▸ EXERCISE DATA:

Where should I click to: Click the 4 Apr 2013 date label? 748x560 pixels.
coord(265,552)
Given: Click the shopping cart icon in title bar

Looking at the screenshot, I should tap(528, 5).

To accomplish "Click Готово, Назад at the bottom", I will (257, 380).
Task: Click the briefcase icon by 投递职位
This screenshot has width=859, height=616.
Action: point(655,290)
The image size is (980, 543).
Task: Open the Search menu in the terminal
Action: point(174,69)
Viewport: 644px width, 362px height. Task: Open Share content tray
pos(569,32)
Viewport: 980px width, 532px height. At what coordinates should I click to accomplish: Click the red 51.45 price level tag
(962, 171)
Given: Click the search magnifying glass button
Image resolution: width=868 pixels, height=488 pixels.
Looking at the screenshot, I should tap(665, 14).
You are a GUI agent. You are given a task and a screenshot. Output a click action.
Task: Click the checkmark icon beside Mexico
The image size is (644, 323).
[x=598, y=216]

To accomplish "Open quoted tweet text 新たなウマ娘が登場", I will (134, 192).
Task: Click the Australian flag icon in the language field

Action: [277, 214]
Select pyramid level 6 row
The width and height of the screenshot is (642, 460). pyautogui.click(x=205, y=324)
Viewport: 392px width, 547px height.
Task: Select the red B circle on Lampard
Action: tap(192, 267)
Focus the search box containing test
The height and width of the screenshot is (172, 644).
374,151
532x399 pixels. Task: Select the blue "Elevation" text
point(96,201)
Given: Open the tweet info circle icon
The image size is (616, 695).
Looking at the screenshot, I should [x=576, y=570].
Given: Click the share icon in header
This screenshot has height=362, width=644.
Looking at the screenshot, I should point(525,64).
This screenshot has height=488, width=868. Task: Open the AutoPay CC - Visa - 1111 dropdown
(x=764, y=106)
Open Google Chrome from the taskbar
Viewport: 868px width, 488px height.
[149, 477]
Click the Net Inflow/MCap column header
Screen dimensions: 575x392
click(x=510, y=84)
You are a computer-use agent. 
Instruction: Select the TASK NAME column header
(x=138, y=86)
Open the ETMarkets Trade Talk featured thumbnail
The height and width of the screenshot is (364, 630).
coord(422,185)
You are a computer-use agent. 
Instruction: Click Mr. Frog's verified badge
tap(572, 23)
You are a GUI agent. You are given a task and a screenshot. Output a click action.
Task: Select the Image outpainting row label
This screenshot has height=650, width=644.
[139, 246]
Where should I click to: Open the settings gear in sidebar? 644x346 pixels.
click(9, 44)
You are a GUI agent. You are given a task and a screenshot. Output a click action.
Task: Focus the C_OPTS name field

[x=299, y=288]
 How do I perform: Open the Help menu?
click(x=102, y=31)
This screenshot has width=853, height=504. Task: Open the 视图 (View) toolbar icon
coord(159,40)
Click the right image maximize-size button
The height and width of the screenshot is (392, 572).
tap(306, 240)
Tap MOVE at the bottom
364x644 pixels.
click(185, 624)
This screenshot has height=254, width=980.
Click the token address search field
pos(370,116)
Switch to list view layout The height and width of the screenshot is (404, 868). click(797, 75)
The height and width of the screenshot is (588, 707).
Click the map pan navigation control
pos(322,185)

▸ WHAT YOU ARE ASKED TO DO: The answer consists of the lines above that include the word "button", each copied exactly.

▸ RESULT OF THE TASK:
Given: Click the search magnifying glass button
Click the right image maximize-size button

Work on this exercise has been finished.